Post by jonathansoko on May 21, 2015 11:32:36 GMT -5
Some of you may be tired of my mentioning this terrific run on the Flash. This is the first comic book run i ever collected. And if it wasn't for this book, i wouldn't be here typing today.
It all started with a random trip to a local comic shop years and years ago. I had never picked up a comic, well not since my childhood. I just got some weird itch, looked up a store and went. I dug through a couple boxes, and i came across the first 13 issues of Mike Baron and Jackson Guice's run. After finishing the first issue i knew i read something special. The first mission wally has is running a human heart across the country to save a child's life... this marks the first time a comic made me tear up a bit. The way these creators made Wally feel like someone i may know. The problems they introduced, they all felt very real to me. Wally being conflicted with what to do with his powers... use them to help is family, or to help others. Seeing his journey finding himself, helped me find myself in a way. Wally always seems to help those in need, even when he has nothing for himself. His relationship with his mother is bitter sweet. Shes been hurt by Wallys father, and the way they put her struggle on the page, is so perfect. You literally feel her pain, and wallys, and why they constantly bicker, but always end up together. Its powerful. This is also the first time i met Vandal savage, and he is TERRIFYING here. This is some of my favorite villain moments of all time. The way he not only wants to ruin things for wally, but his patience, and the enjyment he gets out of it, is pure evil. But it is gold for a fan such as myself.
But my absolute favorite issue is Flash Annual 2. This is my all time favorite writer William Messner-Loebs, early issue of flash and from here and issue 15, he is our man on the book. It has Wally's runaway father and ex manhunter dropping by to see his forgotten family. It is a simple issue, but a powerful one. Wally and his dad are guarding a building that has been having its bricks stolen.
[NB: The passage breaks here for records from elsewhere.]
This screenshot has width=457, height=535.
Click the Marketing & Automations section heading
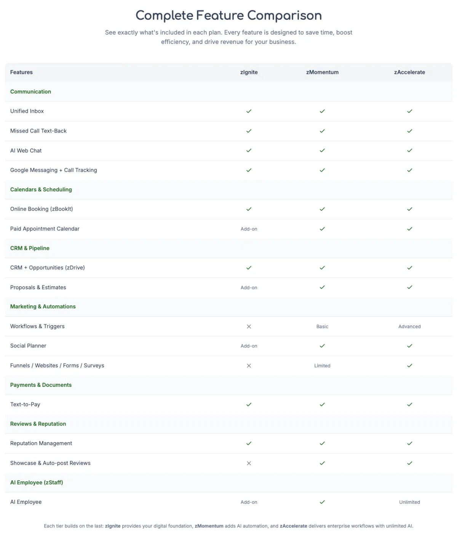(x=43, y=307)
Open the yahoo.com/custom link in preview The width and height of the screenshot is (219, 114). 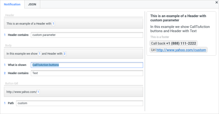coord(181,50)
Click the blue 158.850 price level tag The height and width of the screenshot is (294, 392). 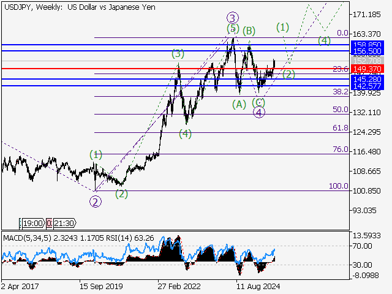click(368, 45)

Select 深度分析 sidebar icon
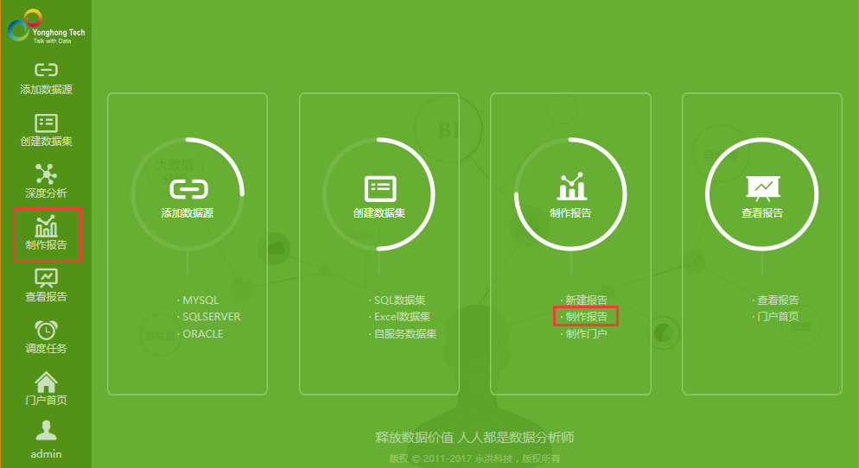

Long story short, the thieves steal the bricks from the bottom of the building and his father makes a comment about criminals not being smart, because they stole the bricks on the bottom which caused the building to collapse on them. Wally is in his regular clothes, then Wallys dad makes comment "they're brick thieves. It doesn't matter if they die" Wally's zooms back in his flash outfit, gives his pops a glaring stare and says simply "it matters" then digs them out brick by brick. Simple, yet as a flash fan, so impact-full.
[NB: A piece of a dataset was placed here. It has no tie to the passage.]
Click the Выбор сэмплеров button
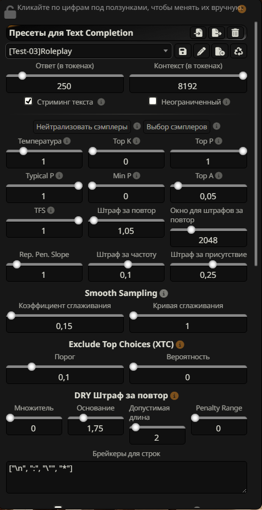[x=177, y=127]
Wally saving his dad, and a womans life by moving so fast that the worlds slows down. And hes able to pick the bullets out of the air one by one.
He pays respect to ALL of the flash's history. There are moments where Wally is talking about Barry, and if you don't fight some tears, you may be a robot. He humanizes Wally and the Flash, better than anyone before him (Not to knock any creators before, i mean this with the up-most respect). He took all of the threads Mike Baron left him, and goes DEEP into them without fear. And we end up with some of the greatest Flash comics of all time. If it wasn't for William Messner-Loebs and Mike Baron's work on Wally West the Flash, then writers like Mark Waid and Geoff Johns may not have had such an epic grand canvas to come back to years later.
I could talk all day about this series. But i will leave you with this. It comes from the letter pages of Flash vol 2, annual #2 by Mr. Loebs himself. This excerpt sums up his take on the flash very well. It speaks volumes and i hope it influences at least one of you to seek this stuff out. Enjoy....
"I had a conversation with a retailer last year and he opined with that no super-powered hero book could be written with truly adult concerns. He said that current adult superhero comics were just excuses for sex and violence.... indeed that superheroes by their very natures were either banal or perverse. Just recently, i spoke with a pretty successful artist who said much the same thing. Adding that superheroes were modern fairy tales, valid only as symbolic level, When you try to make them adult and realistic, they become either silly parodies or sadistic and fascistic. Wow. Pretty depressing stuff, for a guy whos just been offered a superhero book. And who has an interest in realism. Reality is a funny thing. Almost everyone who writes will tell you they are portraying realism. But that is harder than it seems. In order to see whats going on around you, you have to push your own inner demons aside... and those demons can be very seductive and reality has a nasty way you changing on you."